- [TASK ITEM]
Each entry that follows must be output without any deviation.
━━━ DATA SHOWN ━━━
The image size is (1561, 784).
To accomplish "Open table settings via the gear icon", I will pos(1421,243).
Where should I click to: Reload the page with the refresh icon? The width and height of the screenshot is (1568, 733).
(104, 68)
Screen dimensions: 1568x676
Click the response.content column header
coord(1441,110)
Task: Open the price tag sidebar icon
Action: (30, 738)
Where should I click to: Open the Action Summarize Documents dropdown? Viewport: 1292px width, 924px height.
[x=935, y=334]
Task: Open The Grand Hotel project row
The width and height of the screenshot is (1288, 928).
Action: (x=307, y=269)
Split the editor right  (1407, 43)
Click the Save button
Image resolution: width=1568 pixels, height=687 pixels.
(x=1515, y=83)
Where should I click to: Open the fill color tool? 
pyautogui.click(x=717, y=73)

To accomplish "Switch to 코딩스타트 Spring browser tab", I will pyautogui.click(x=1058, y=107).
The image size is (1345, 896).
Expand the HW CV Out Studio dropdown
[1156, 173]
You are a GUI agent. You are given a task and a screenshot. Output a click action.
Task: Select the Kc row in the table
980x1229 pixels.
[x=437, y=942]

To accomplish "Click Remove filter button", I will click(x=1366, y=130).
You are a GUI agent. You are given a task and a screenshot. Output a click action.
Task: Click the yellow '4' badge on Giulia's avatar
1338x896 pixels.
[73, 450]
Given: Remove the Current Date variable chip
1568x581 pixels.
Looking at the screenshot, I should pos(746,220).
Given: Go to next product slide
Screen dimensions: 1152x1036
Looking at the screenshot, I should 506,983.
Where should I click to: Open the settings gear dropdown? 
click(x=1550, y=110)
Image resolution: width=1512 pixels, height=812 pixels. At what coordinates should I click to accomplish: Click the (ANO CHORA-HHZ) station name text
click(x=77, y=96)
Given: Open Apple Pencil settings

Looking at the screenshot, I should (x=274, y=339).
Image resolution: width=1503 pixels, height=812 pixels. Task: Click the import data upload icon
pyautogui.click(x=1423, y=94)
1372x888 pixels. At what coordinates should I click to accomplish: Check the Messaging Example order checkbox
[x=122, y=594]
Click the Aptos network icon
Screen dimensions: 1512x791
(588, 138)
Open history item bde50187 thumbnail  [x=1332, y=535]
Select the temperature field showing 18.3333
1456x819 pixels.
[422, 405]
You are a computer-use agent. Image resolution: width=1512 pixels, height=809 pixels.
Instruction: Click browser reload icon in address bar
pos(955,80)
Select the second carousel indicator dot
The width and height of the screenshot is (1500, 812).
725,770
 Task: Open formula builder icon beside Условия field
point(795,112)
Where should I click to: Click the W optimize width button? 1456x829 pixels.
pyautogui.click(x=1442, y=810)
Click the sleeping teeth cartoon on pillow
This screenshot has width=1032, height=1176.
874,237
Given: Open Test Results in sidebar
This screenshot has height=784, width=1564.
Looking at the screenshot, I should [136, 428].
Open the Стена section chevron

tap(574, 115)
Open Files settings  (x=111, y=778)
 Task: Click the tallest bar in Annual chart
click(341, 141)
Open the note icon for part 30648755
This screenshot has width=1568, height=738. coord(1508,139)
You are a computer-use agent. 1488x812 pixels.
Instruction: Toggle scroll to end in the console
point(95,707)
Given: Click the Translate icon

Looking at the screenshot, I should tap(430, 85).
━━━
- [WRITTEN SOLUTION]
The image size is (1561, 784).
To accomplish "Open table settings via the gear icon", I will pos(1421,243).
Where should I click to: Reload the page with the refresh icon? The width and height of the screenshot is (1568, 733).
(104, 68)
Screen dimensions: 1568x676
Click the response.content column header
coord(1441,110)
Task: Open the price tag sidebar icon
Action: (30, 738)
Where should I click to: Open the Action Summarize Documents dropdown? Viewport: 1292px width, 924px height.
[x=935, y=334]
Task: Open The Grand Hotel project row
The width and height of the screenshot is (1288, 928).
Action: (x=307, y=269)
Split the editor right  (1407, 43)
Click the Save button
Image resolution: width=1568 pixels, height=687 pixels.
(x=1515, y=83)
Where should I click to: Open the fill color tool? 
pyautogui.click(x=717, y=73)

To accomplish "Switch to 코딩스타트 Spring browser tab", I will pyautogui.click(x=1058, y=107).
The image size is (1345, 896).
Expand the HW CV Out Studio dropdown
[1156, 173]
You are a GUI agent. You are given a task and a screenshot. Output a click action.
Task: Select the Kc row in the table
980x1229 pixels.
[x=437, y=942]

To accomplish "Click Remove filter button", I will click(x=1366, y=130).
You are a GUI agent. You are given a task and a screenshot. Output a click action.
Task: Click the yellow '4' badge on Giulia's avatar
1338x896 pixels.
[73, 450]
Given: Remove the Current Date variable chip
1568x581 pixels.
Looking at the screenshot, I should pos(746,220).
Given: Go to next product slide
Screen dimensions: 1152x1036
Looking at the screenshot, I should 506,983.
Where should I click to: Open the settings gear dropdown? 
click(x=1550, y=110)
Image resolution: width=1512 pixels, height=812 pixels. At what coordinates should I click to accomplish: Click the (ANO CHORA-HHZ) station name text
click(x=77, y=96)
Given: Open Apple Pencil settings

Looking at the screenshot, I should (x=274, y=339).
Image resolution: width=1503 pixels, height=812 pixels. Task: Click the import data upload icon
pyautogui.click(x=1423, y=94)
1372x888 pixels. At what coordinates should I click to accomplish: Check the Messaging Example order checkbox
[x=122, y=594]
Click the Aptos network icon
Screen dimensions: 1512x791
(588, 138)
Open history item bde50187 thumbnail  [x=1332, y=535]
Select the temperature field showing 18.3333
1456x819 pixels.
[422, 405]
You are a computer-use agent. Image resolution: width=1512 pixels, height=809 pixels.
Instruction: Click browser reload icon in address bar
pos(955,80)
Select the second carousel indicator dot
The width and height of the screenshot is (1500, 812).
725,770
 Task: Open formula builder icon beside Условия field
point(795,112)
Where should I click to: Click the W optimize width button? 1456x829 pixels.
pyautogui.click(x=1442, y=810)
Click the sleeping teeth cartoon on pillow
This screenshot has width=1032, height=1176.
874,237
Given: Open Test Results in sidebar
This screenshot has height=784, width=1564.
Looking at the screenshot, I should [136, 428].
Open the Стена section chevron

tap(574, 115)
Open Files settings  (x=111, y=778)
 Task: Click the tallest bar in Annual chart
click(341, 141)
Open the note icon for part 30648755
This screenshot has width=1568, height=738. coord(1508,139)
You are a computer-use agent. 1488x812 pixels.
Instruction: Toggle scroll to end in the console
point(95,707)
Given: Click the Translate icon

Looking at the screenshot, I should tap(430, 85).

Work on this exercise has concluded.